Church in Rimini, Italy

Sant'Agostino is a Romanesque-Gothic-style Roman Catholic church located in Via Cairoli in Rimini, Italy. It is one of the city's oldest extant church buildings.

==History==
A small parish church or oratory at the site dates to the 1069, originally dedicated to San Giovanni Evangelista. In 1247, with the establishment of monks of the Augustinian order the church was rededicated.

On January 20, 1498, Pandolfo IV Malatesta, then lord of Rimini, sought refuge from a conspiracy to assassinate him called the congiura degli Adimari. He was rescued by some followers, and the conspirators were hung from the walls of the nearby Rocca.
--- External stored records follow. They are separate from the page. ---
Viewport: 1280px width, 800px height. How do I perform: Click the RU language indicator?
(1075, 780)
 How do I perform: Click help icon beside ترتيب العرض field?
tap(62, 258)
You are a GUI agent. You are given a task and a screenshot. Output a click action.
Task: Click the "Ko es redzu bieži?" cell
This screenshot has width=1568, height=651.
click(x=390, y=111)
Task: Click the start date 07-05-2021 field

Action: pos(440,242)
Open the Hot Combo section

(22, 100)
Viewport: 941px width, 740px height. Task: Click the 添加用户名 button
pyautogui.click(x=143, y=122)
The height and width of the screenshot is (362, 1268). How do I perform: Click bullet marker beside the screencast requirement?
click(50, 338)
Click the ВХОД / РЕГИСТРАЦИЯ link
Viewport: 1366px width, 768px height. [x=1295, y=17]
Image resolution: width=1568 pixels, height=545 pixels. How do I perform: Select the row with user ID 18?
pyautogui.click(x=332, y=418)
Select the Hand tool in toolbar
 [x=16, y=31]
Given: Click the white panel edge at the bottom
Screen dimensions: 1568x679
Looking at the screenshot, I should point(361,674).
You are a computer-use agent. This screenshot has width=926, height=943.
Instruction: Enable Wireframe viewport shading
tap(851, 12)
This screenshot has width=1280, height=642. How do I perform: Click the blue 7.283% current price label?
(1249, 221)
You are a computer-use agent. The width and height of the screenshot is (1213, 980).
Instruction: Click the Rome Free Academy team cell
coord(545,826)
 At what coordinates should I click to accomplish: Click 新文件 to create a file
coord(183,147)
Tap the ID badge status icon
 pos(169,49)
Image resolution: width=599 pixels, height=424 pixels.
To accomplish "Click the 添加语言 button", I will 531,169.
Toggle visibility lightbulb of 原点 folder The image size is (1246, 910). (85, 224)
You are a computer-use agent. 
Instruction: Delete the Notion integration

The building was refurbished in 1618 through 1626. In 1797, after the suppression of the order, the church served as cathedral from 1798 to 1809, then it became again the parish church of San Giovanni Evangelista. The reconstruction of the convent, begun in 1787 with designs by Giuseppe Achilli, was never completed. The facade also remains incomplete in brick. On the left of the outer wall of the facade, a marble monument holds the remains of Gian Battista Paci, cavaliere di Santo Stefano, who died in 1615. A 55-meter bell-tower with a pyramidal top is at the rear of the church.

The mortal remains of Blessed Alberto Marvelli were moved to the church of Sant'Agostino, from the city cemetery, in 1974.

==Interior decorations==
To the right of the entrance is the neoclassical funereal monument to Alberto Mattioli, designed by Luigi Poletti and with a bas-relief sculpted by Pietro Tenerani.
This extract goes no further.